El "mundo de ayer" en la Unión Europea
A veces parece como si la Unión Europea, junto a unos cuantos países en otros continentes, viviera en un mundo de ayer: alrededor todo está cambiando muy deprisa. Lo paradójico es que el cambio se dirige más bien hacia anteayer, a un pasado remoto del que creíamos habernos emancipado. Quizá todo esto ocurre porque, con cierta razón, tememos el futuro.
El mundo de ayer, una de las obras más conocidas de Stefan Zweig, es un libro extraño: una delicia insatisfactoria. Empezó a escribirlo en 1934, cuando empezaba a otearse en el horizonte la anexión de su país, Austria, a Alemania, ya dirigida por Adolf Hitler. Zweig, judío, huyó entonces al Reino Unido. La mayor parte de la redacción, sin embargo, se realizó entre 1941 y 1942, ya desatada la Segunda Guerra Mundial. El manuscrito fue enviado desde Brasil a una editorial en Estocolmo la víspera del suicidio del escritor y de su esposa, Lotte Altman.
Zweig era uno de los escritores más leídos de Europa. No resulta extraño que, mientras huía de un nazismo que se extendía más y más, y parecía destinado a un éxito planetario, él se consolara rememorando el que había sido su mundo, el de su infancia y juventud. Es decir, el mundo anterior a la carnicería de la Primera Guerra Mundial y al horror casi indescriptible de su prolongación entre 1939 y 1945.

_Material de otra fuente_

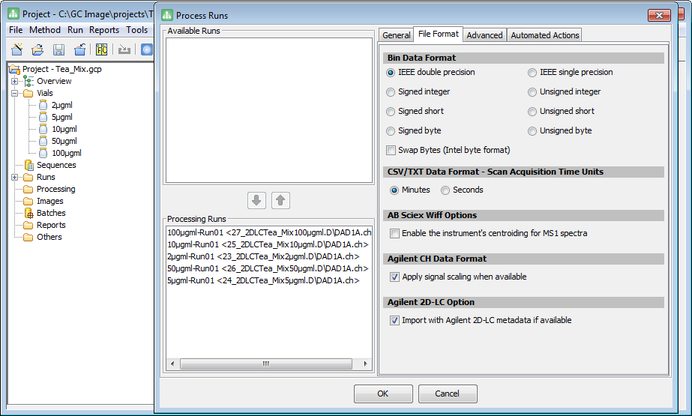Viewport: 692px width, 416px height.
Task: Move selected run down with arrow button
Action: point(257,200)
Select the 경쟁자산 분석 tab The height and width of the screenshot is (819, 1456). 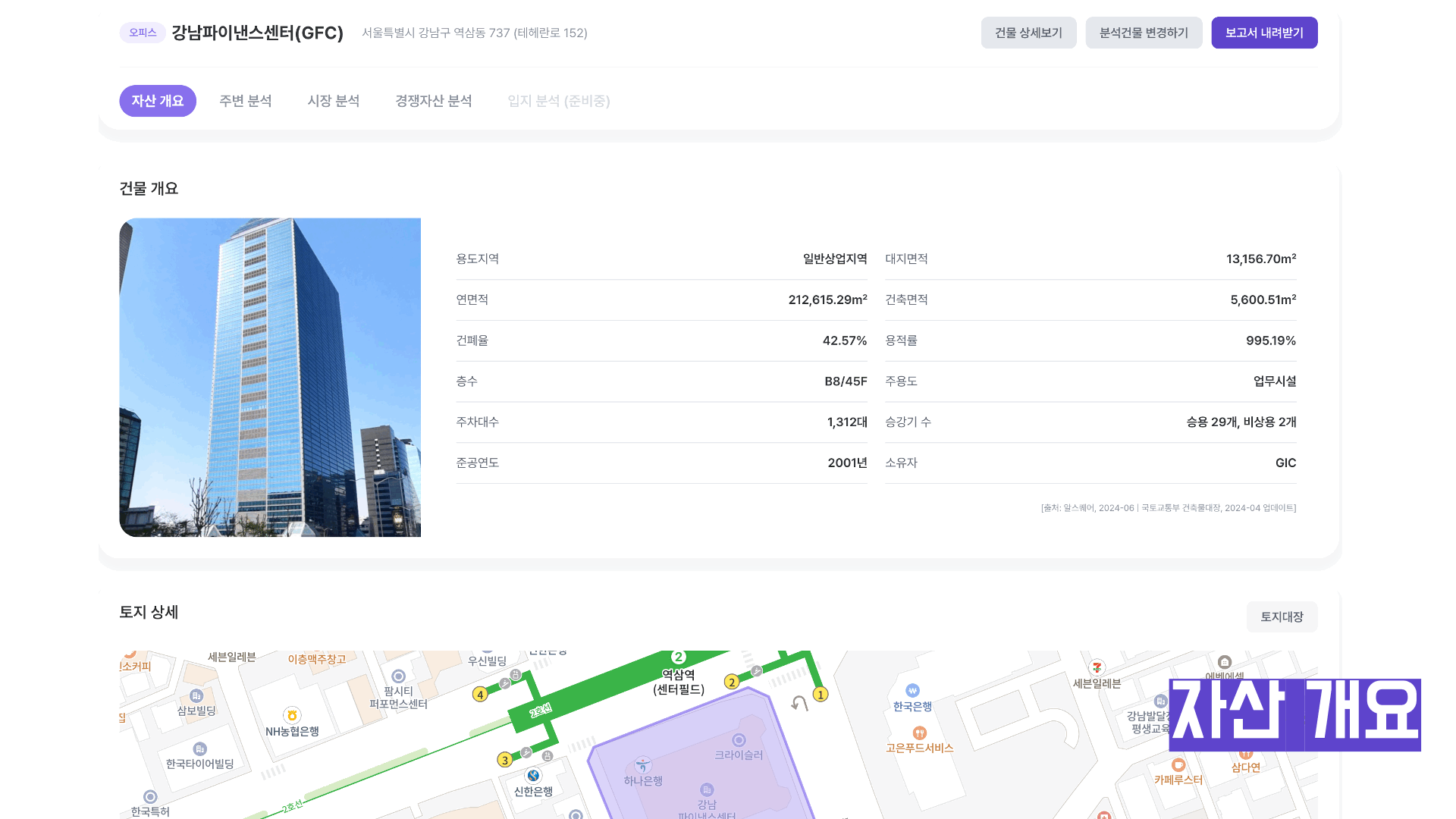[x=434, y=101]
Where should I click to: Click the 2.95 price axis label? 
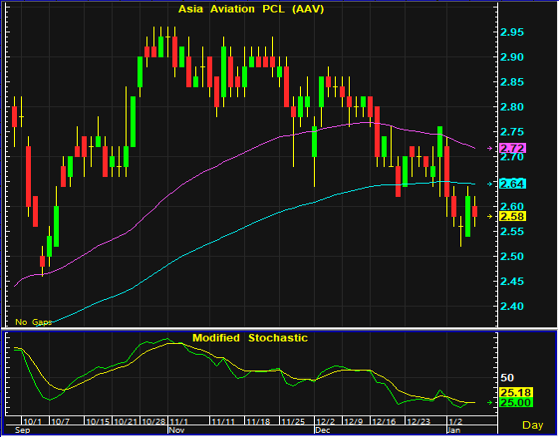click(512, 32)
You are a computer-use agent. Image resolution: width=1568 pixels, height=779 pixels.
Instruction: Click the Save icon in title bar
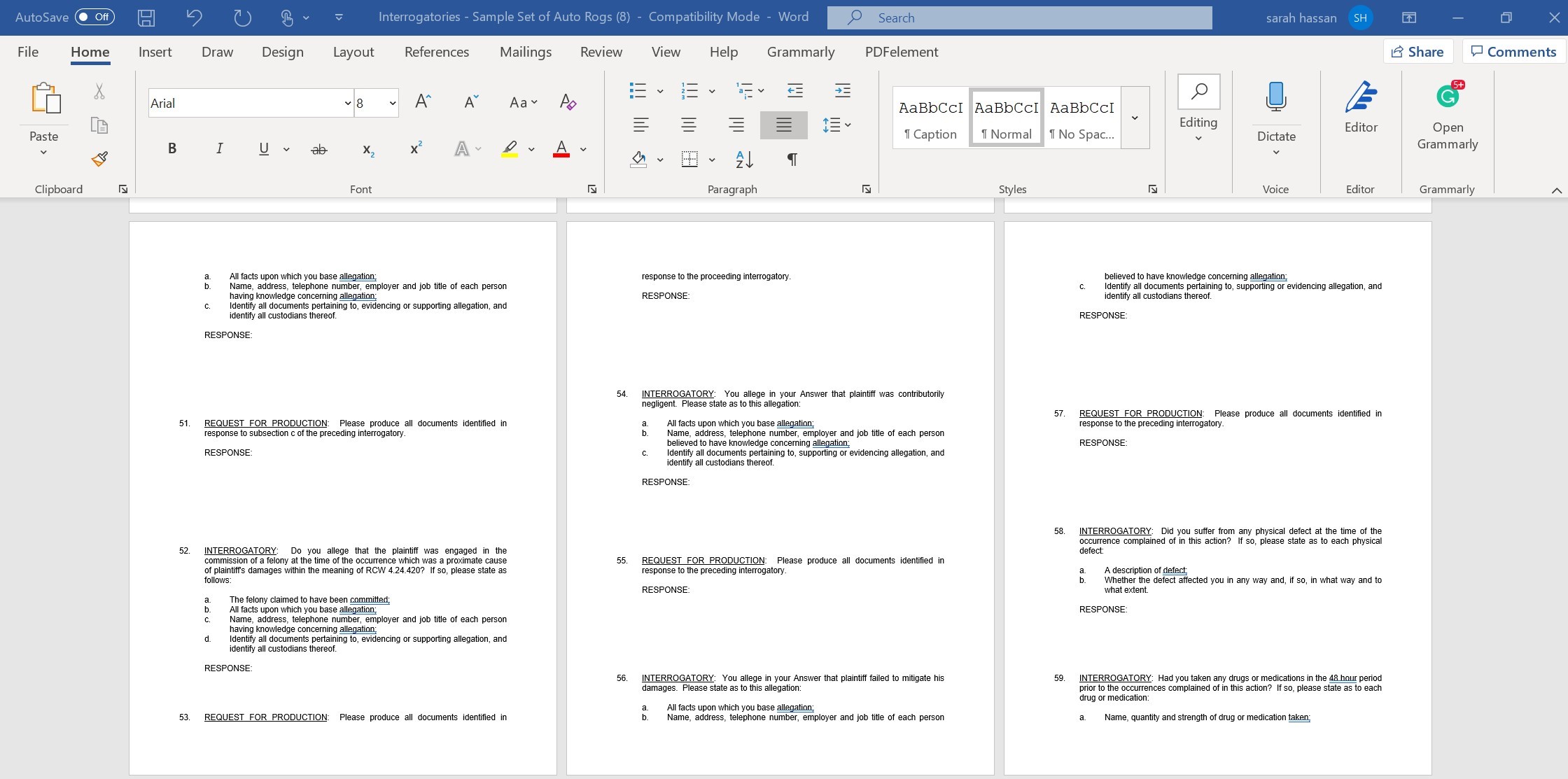[146, 17]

El escritor se refugió literariamente en el viejo Imperio Austro-Húngaro, en la Viena cosmopolita, y en general en aquella, según sus palabras, “edad de oro de la seguridad”. Prefirió mencionar solo de paso ciertos asuntos que, descritos por un testigo tan culto y sutil como Zweig, habrían tenido su interés. Por ejemplo, la irrupción del fascismo y la transformación de un humilde cabo de comunicaciones durante la primera guerra en el führer de una Alemania enloquecida y devastadora. El civilizadísimo mundo de habla germánica en el que nació y creció Zweig se convirtió en el infierno.
El “mundo de ayer” de Stefan Zweig fue destruido por los nacionalismos y la pinza devastadora de dos ideologías totalitarias, el fascismo y el comunismo, que prometían un futuro deslumbrante. El “mundo de ayer” que sobrevive por ahora en el rincón occidental de Europa, ese mundo en el que los derechos humanos aún tienen su importancia, no se ve amenazado por ninguna nueva ideología, sino por la nostalgia de un anteayer autoritario y excluyente, hibridado con eficaces medios de control y manipulación de masas (las redes sociales) que pronto, gracias a la inteligencia artificial, multiplicarán su poder, y teñido por la constatación sombría de que el cambio climático ha dejado de ser una hipótesis.
A falta de futuro, bueno es el pasado. Rusia avanza en la reconstrucción del viejo imperio zarista y soviético. Israel acelera con una crueldad inusitada su proyecto colonial. Todo apunta a que Chile tendrá como presidente a un admirador de Augusto Pinochet. Argentina quiere recuperar por la vía más severamente neoliberal un pasado glorioso que en realidad nunca existió. Estados Unidos está retrocediendo hacia el racismo y la xenofobia a velocidad de vértigo, mientras se despoja de ciertos rasgos amables que disimulaban su imperialismo.
Y en todos los países europeos crece la ultraderecha, con posibilidades reales de alcanzar pronto el poder en Francia. No hace falta hablar de Vox en España, o de Aliança Catalana en Catalunya: el mismo tipo de viejo nacionalismo que un día, a principios del siglo XX, decidió que la guerra era la mejor solución para todo. Y que hará unos cien años empezó a vestir camisas negras, pardas o azules.
Lo único que falta para volver a ese mundo de anteayer en el que se suicidó Stefan Zweig es el militarismo. Quizás porque ya no son necesarios los tanques para acabar con la libertad o, más modestamente, con ese “mundo de ayer”, bajo el ideal del respeto a los derechos humanos, al que seguimos aferrándonos.